Behind him, the windshield displayed four azure toes. Toes, of all things, fucking toes. They connected to the ball of a foot hanging overhead, with shells of similar cars between the phalanges. The blue digits dragged ditches in the road, gathering smashed, mangled debris in the oozing, alien sweat on her whorled flesh. The same acidic sweat seared holes in the roof, revealing the looming sole was pressing its weight down. Hard, fleshy bits bulged in every new opening. Sweat flooded the pedal area, eating away at the catatonic, immobile legs occupying it. Electronic components twinged at the rapid change in temperature. Twisting motions and buckling audio indicated: the expensive sports car chassis was being curled like a pill bug under a single boulder-like mass, its interior rotating.

The final image broadcast of Raul Carl was a desperate, silent, open-mouthed stare, as the foot broke the windows - or rather, swallowed them. The echoing audio of sizzles, punctuated by wet crunches, continued for three minutes and twenty-seven seconds. The camera caught nothing but loosely shifting red pushed against it. Before, ultimately, a current of the sloshing liquid drowned the recording device with a spark.

SIGNAL LOST

Video Call by TFWNoGiantGF

Rattling. The rumble of an old motor crossing rapid transit rails. Dim tunnel interiors flashing by outside, with no visibility; while the fluorescent lights in the subway car were altogether too bright. Silence, punctuated by coughs, from the deeply unpleasant air seeping in the tightly-locked emergency doors. Claustrophobic loneliness in the assorted crowd. Occasional trembles that made the standing passengers grip to the railings, hand veins bulging.

Cameron kept hunched over his phone. He stood, giving his seat to another passenger – but didn't look their way, keeping his eyes focused on the screen.

"Babe, it's not gonna hold together." Annabella's voice on the other end wavered. "The subway barely works normally. I kept telling them to renovate the rail, mailing them, and now you're on it, and they never listened to-"

"Babe, I'm okay. Breathe." His fingers shook from another jolt below. His smile mismatched the rest of the faces wobbling and behind him, people clutching each other.
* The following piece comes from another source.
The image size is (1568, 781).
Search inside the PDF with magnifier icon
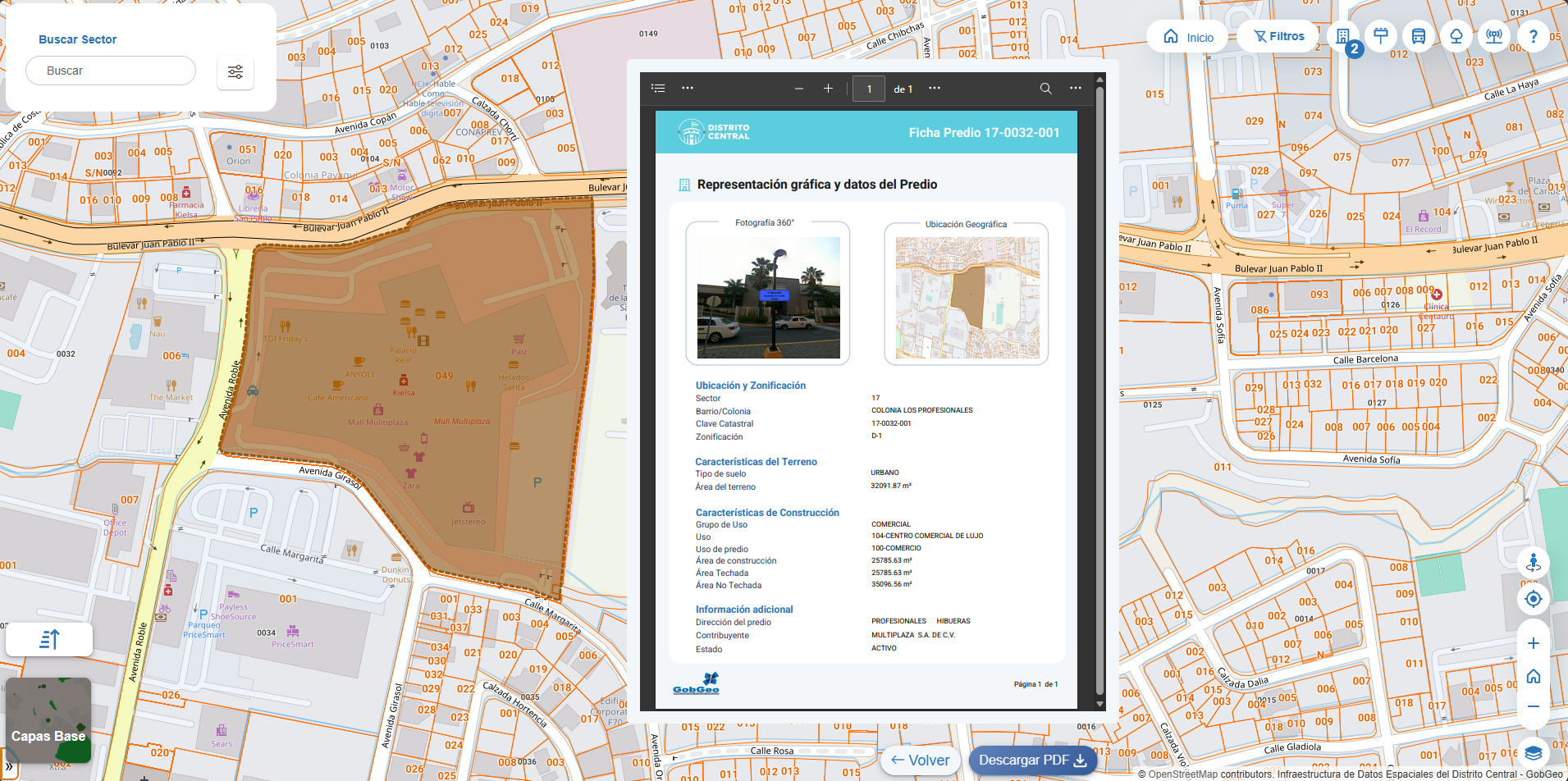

She clenched her teeth, and whispered a scream. "Easy for you to say - with your clean air!" She hung her head briefly. The call picked up only rushing, shaking footsteps, as still-standing apartments passed behind. It finally registered coherent words: "Look, babe, sorry. I can't see shit over there. Can barely see shit here. It's falling." Her camera pointed to distant homes, shoddy foundations and boards going horizontal with every tremor. Tree leaves above blew in a flurry, as if scattering from a shock wave.

With a nod, Cameron's face shone in the vibrating, slightly-yellow incandescent lights. "We're helping each other here. They said the next stop is Cedar. When we get together again there-"

"Don't." Suddenly squatting down behind a bus, Annabella first leaned in close enough to show the blood shooting in her eyes; then changed to the other camera to present Cedar Street from ground level.

Behind the gaps in buildings, in the gleam of reflective windows, blue towers shifted. Methodically, diligently, in sync with the ever-active quakes - now tossing and toppling the seated passengers on Cameron's side. Her legs. Her hairless, glistening legs sliced through the vacant office. It left enough of a smoldering hole to reveal a tight, form-fitting gear around her waist. Unlike her flesh, it was so dark - only the barest hints of dying light reflected off its shell-encrusted, bizarre bio-membrane. Everything above was cut off by the top floors, embers dancing among them.

"Run." He mouthed.

"She'll see me."

A scream rang out. On instinct, Annabella’s arms shifted to it. A man sprawled out on the ground, not ten feet away. His voice soon grew hoarse from the yell, shrinking to a small, pleading, "I don't want to die."

The giant hips turned in the distance.

An instantaneous wave of energy burst from 300 feet in the air, oxygen molecules crackling in the wake of the searing ray.

The man no longer existed. Cedar Street no longer existed. Where he stood, all shelter, cover, and traces of life within a straight prism had been skinned off the bedrock. Not even a blink. Not even an ash. The metro tunnels were sliced open.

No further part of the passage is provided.